Perang dingin seperti inilah yang kemudian berkembang tak terkontrol. Ceritanya berkembang, semuanya mengembangkan cerita menurut sudut pandangnya masing-masing dan kemudian ikut membakar serta menyulut setiap orang yang mendengarnya.
Setiap masalah, sekecil apa pun, bila tidak segera diselesaikan dan dipadamkan akan terus menjalar dan membesar ke segala arah. Membakar semuanya, menyulut semuanya. Sikap Purnama yang sedikit arogan memang menjadi alasan terbesar bagi Surya untuk terus menabuh genderang peperangan. Membenci Purnama telah jadi agenda wajib baginya.
Surya makin tenggelam dalam pikirannya itu. Dingin malam tak dirasai, erangan dan getaran skuter bututnya pun tak ia hiraukan. Surya termenung dalam perjalanan menuju satu sanggar seni di Jakarta. Seperti sudah ditentukan semesta perenungan itu akhirnya berujung pada perasaan ragu. Surya tiba-tiba merasa tidak yakin dengan keputusannya malam itu.
“Kenapa juga pembicaraan ini harus malam-malam dan tempatnya di sana pula?” Tanya Surya di tengah riuh rendah raungan skuter miliknya yang kini sudah sampai di jalan Harmoni, Jakarta.
“Aku merasa akan dijebak,” lanjut Surya pada dirinya sendiri. “Apakah aku batalkan saja pertemuan ini?”
Di tengah perjalanan, Surya lalu bertemu dengan salah satu teman dekatnya di depan salah satu toko sepatu dekat Taman Ismail Marzuki. Ia pun berhenti, sekadar untuk basa-basi sebentar dengannya.
“Aku sedang menunggu metromini. Kamu sendiri malam-malam begini mau kemana?” ujar teman Surya.
Surya bercerita bahwa ia akan pergi menemui Purnama hendak membicarakan dan menyelesaikan permasalahan di antara mereka. “... Ikutlah denganku, temanilah aku ke sana,” ajak Surya di akhir ceritanya.
“Kamu tidak ingat? Sebulan yang lalu, saat kita mengadakan rapat seperti ini.
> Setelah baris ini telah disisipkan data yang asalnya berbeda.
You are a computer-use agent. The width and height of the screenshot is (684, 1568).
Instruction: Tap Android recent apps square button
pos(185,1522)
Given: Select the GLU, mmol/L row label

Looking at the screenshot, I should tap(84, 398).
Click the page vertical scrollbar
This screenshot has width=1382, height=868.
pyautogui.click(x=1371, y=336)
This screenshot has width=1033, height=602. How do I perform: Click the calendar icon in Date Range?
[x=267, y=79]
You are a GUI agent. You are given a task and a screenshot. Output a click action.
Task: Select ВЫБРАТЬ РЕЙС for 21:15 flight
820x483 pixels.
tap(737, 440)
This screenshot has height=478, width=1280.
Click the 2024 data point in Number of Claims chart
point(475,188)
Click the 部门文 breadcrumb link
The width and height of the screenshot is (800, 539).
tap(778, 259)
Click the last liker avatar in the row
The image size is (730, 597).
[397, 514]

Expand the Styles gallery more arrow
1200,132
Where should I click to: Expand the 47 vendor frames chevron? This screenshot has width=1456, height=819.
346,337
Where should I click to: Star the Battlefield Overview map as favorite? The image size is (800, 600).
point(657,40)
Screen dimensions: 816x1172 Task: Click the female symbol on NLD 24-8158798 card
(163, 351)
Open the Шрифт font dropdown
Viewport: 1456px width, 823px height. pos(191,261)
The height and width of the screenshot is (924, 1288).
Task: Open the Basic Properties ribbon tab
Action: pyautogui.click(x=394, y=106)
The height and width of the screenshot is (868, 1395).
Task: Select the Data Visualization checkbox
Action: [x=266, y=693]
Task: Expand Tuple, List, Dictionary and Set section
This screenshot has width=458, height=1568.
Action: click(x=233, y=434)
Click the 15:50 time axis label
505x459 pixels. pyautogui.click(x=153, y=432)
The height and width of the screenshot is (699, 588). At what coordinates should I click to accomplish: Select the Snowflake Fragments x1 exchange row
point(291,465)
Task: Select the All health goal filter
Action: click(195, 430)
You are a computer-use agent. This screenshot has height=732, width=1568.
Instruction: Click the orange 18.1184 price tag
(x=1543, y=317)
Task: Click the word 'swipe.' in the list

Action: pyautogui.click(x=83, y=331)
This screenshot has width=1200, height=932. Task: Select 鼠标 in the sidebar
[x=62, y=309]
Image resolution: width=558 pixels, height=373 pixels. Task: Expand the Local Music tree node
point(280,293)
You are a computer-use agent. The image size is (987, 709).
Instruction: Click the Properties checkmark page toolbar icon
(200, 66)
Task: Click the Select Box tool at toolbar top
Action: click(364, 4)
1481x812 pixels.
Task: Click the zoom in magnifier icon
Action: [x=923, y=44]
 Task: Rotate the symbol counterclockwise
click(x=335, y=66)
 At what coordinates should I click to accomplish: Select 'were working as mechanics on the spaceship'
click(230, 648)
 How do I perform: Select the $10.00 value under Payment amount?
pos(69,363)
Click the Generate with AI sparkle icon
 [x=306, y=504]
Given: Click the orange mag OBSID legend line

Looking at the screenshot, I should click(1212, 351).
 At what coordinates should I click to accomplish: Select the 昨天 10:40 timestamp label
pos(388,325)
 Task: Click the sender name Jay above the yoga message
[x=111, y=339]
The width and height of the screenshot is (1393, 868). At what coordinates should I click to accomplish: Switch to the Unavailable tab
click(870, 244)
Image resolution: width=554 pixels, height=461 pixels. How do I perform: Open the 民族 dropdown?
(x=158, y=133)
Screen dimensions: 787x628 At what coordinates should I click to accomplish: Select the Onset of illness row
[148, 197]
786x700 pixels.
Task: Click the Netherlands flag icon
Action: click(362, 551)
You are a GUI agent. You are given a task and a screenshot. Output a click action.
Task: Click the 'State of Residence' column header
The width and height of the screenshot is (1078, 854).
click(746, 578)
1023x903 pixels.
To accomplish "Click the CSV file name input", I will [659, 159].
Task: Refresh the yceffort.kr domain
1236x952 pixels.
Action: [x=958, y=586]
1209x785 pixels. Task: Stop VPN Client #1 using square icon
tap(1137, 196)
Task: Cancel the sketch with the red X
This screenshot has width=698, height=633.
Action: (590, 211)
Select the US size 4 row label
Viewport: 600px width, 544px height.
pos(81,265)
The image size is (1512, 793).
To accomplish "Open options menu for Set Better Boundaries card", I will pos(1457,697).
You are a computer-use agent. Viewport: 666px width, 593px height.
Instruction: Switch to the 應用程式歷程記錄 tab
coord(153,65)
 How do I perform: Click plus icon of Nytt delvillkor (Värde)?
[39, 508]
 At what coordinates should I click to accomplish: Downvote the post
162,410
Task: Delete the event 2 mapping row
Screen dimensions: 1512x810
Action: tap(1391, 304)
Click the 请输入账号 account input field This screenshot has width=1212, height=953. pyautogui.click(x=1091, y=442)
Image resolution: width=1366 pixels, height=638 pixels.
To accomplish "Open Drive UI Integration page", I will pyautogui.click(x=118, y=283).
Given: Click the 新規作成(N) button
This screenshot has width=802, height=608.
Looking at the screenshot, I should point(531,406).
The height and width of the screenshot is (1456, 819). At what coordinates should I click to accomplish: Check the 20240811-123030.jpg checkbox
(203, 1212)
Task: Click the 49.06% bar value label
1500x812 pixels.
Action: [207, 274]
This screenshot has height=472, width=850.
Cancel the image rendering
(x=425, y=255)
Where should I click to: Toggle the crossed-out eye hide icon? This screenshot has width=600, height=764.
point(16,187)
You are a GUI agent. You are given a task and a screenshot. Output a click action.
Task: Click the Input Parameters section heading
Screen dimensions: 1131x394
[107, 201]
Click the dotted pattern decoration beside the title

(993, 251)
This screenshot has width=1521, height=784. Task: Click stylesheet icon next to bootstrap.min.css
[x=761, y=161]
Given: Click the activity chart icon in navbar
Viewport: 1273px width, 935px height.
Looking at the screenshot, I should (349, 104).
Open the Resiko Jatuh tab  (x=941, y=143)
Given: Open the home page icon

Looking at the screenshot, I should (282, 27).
Kita membahas permasalahan bersama Purnama dan apa yang terjadi?” Tiba-tiba mata sang teman seolah menyala merah membara.
Surya tentu masih mengingatnya. Saat itu dirinys hanya ditemani beberapa orang, sedangkan Purnama membawa semua teman-temannya. Bagai ayam dikepung kawanan musang, mereka habis dibantai. Secara tidak langsung hal itu telah menekan emosi mereka dan membuat geram orang-orang di kubu Surya.
Teman Surya benar-benar sakit hati atas sikap Purnama dan teman-temannya saat itu. Lebih lagi karena waktu itu ia cukup dominan bicara dan diserang habis-habisan oleh Purnama dan teman-temannya. Surya lalu menyinggung pendapat Ibnu yang cenderung netral dan mendorongnya untuk segera menyelesaikan masalah.